Source:
====================

Kimon Friar in Athens (1955)

Kimon Friar in Athens (1955)

"The Black Swan" may be read as a love poem for Merrill’s teacher Kimon Friar (1911-93) as well as a meditation on a poetic image. According to Friar, Merrill referred to him as the "black swan" because his complexion turned so dark in the summer. Friar recalls this in an interview in "The Man Who Couldn't Remember: Conversations with Kimon Friar" (Southeastern College, 1990). Friar is now best known as the translator into English of modern Greek poets such as George Seferis, Constantine Cavafy, and Nikos Kazantzakis. In 1945 he taught at the Poetry Center in New York and was teaching at Amherst College as a temporary instructor in the veteran’s program. In James Merrill: Life and Art (NY: Knopf, 2015), Langdon Hammer notes that Friar lectured on "The Swan in Literature and Painting" at the Poetry Center in New York (92-93).

Friar was fifteen years older and living the literary life that Merrill wished for himself. He accepted Merrill as his informal poetry student, and one of the assignments he gave was to write a poem about a swan and a lake in a certain meter and stanza. Merrill turned the exercise into a poem for the man he describes in his memoir, A Different Person, as his "first love” (Collected Prose 473)).

The outcome of the affair is described in Merrill's memoir. In December 1945 Merrill's mother opened a letter from Merrill to Friar revealing the intimacy of the relationship. During a meeting she arranged in New York, the two men were forbidden to meet or even speak with one other; but they both were allowed to return to Amherst to finish out the academic year. After escaping this potential scandal at Amherst, Friar left for Greece in June 1946 while Merrill (still only twenty and without the independent income he would enjoy at twenty-one) spent a summer under the watchful eyes of his mother and grandmother.

Publication of The Black Swan (1946)

====================

Extracted data:
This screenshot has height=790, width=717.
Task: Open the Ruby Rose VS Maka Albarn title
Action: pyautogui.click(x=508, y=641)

====================

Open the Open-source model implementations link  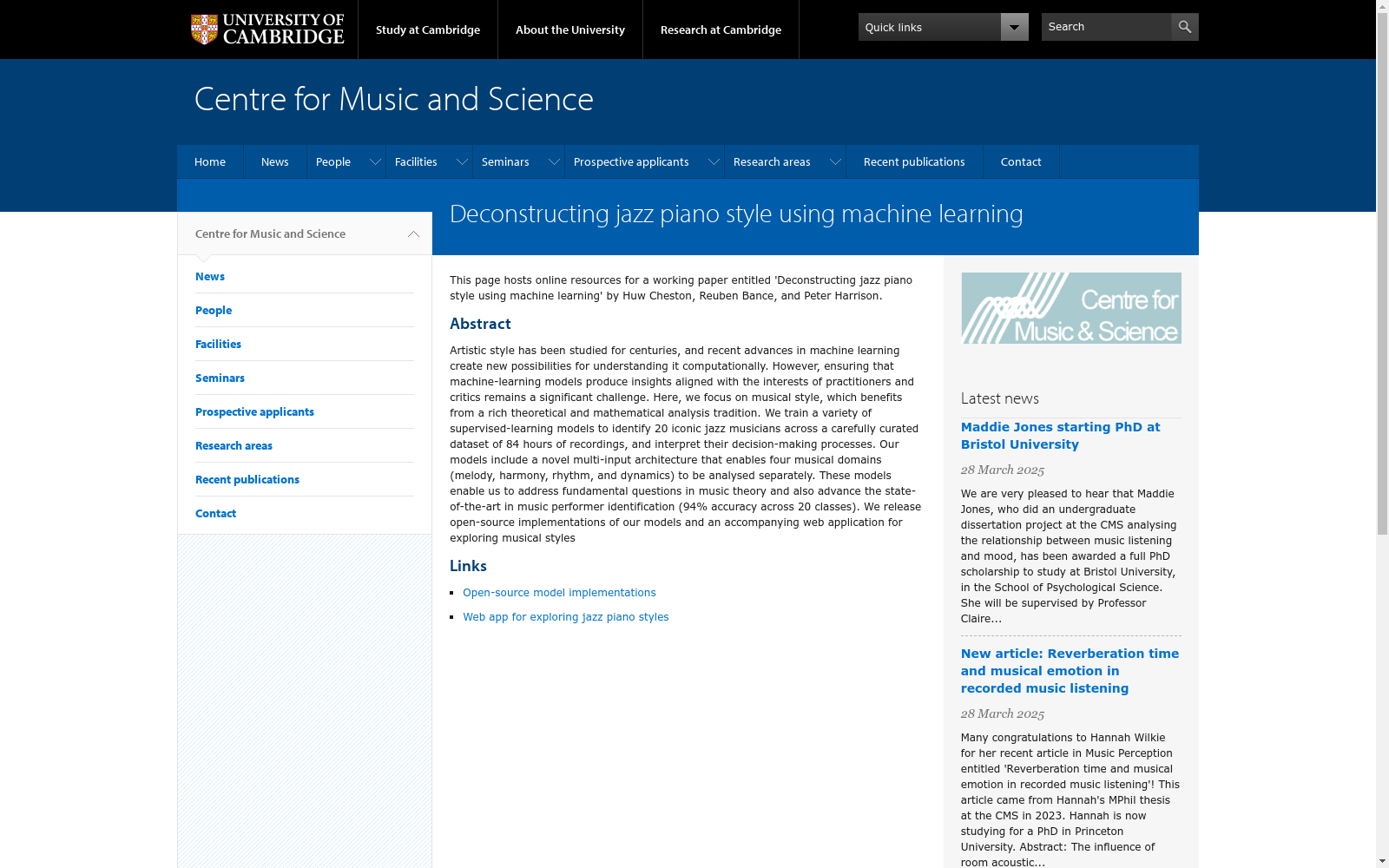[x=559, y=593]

====================

Work required:
Amend the Kimon Friar text, everything from "The outcome of" down to "Black Swan (1946)", by putting "the college" in place of "Amherst", and give that stretch in full.

The result:
The outcome of the affair is described in Merrill's memoir. In December 1945 Merrill's mother opened a letter from Merrill to Friar revealing the intimacy of the relationship. During a meeting she arranged in New York, the two men were forbidden to meet or even speak with one other; but they both were allowed to return to the college to finish out the academic year. After escaping this potential scandal at the college, Friar left for Greece in June 1946 while Merrill (still only twenty and without the independent income he would enjoy at twenty-one) spent a summer under the watchful eyes of his mother and grandmother.

Publication of The Black Swan (1946)